-- BEGIN Entries shown --

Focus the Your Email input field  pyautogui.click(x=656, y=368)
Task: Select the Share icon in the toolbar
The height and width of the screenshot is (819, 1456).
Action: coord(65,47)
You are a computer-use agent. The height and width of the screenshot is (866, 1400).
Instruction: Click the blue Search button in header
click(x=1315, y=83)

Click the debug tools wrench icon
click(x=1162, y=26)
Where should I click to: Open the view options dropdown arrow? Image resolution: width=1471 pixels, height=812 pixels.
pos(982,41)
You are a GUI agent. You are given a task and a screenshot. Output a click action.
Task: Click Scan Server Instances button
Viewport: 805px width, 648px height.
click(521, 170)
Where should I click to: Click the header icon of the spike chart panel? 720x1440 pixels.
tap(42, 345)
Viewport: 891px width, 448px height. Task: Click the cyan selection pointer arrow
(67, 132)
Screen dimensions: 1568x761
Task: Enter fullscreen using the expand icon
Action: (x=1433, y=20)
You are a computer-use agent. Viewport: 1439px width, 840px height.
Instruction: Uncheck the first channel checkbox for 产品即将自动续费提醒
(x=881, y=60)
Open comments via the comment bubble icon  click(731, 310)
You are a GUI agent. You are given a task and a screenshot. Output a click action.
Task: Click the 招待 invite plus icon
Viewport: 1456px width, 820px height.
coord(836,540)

-- END Entries shown --

### [Written request]
Convert the rows above into a numbered list, starting at the first row and ending at the line containing "click(x=1162, y=26)". Leave out blank lines.

### [Final result]
1. Focus the Your Email input field  pyautogui.click(x=656, y=368)
2. Task: Select the Share icon in the toolbar
3. The height and width of the screenshot is (819, 1456).
4. Action: coord(65,47)
5. You are a computer-use agent. The height and width of the screenshot is (866, 1400).
6. Instruction: Click the blue Search button in header
7. click(x=1315, y=83)
8. Click the debug tools wrench icon
9. click(x=1162, y=26)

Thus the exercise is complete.